Reproduce verbatim the records from the line containing "Click the 2024/04/30" through the end of the records, with both ends included.
++++ Records for processing ++++
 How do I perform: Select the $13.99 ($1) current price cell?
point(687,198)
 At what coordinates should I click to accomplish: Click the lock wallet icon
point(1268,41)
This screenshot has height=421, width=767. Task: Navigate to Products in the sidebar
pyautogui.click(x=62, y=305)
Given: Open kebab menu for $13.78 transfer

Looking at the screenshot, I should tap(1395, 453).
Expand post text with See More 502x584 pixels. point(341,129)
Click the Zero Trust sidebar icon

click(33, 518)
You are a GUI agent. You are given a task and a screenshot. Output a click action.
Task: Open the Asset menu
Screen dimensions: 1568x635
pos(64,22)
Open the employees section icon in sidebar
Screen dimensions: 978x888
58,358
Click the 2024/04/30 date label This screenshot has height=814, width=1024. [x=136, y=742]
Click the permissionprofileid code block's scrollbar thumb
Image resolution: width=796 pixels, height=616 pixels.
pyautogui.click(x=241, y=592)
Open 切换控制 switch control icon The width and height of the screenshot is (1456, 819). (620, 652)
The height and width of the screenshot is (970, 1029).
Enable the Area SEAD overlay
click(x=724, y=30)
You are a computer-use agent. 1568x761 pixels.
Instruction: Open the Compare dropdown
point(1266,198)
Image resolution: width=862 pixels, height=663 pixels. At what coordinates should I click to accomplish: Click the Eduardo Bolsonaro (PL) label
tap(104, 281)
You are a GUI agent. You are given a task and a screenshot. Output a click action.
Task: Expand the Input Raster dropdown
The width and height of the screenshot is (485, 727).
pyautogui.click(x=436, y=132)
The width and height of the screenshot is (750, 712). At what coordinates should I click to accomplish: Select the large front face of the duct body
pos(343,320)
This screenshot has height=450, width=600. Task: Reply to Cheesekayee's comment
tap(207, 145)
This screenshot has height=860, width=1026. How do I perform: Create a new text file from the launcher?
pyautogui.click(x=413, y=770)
++++
_Full solution_.
Click the 2024/04/30 date label This screenshot has height=814, width=1024. [x=136, y=742]
Click the permissionprofileid code block's scrollbar thumb
Image resolution: width=796 pixels, height=616 pixels.
pyautogui.click(x=241, y=592)
Open 切换控制 switch control icon The width and height of the screenshot is (1456, 819). (620, 652)
The height and width of the screenshot is (970, 1029).
Enable the Area SEAD overlay
click(x=724, y=30)
You are a computer-use agent. 1568x761 pixels.
Instruction: Open the Compare dropdown
point(1266,198)
Image resolution: width=862 pixels, height=663 pixels. At what coordinates should I click to accomplish: Click the Eduardo Bolsonaro (PL) label
tap(104, 281)
You are a GUI agent. You are given a task and a screenshot. Output a click action.
Task: Expand the Input Raster dropdown
The width and height of the screenshot is (485, 727).
pyautogui.click(x=436, y=132)
The width and height of the screenshot is (750, 712). At what coordinates should I click to accomplish: Select the large front face of the duct body
pos(343,320)
This screenshot has height=450, width=600. Task: Reply to Cheesekayee's comment
tap(207, 145)
This screenshot has height=860, width=1026. How do I perform: Create a new text file from the launcher?
pyautogui.click(x=413, y=770)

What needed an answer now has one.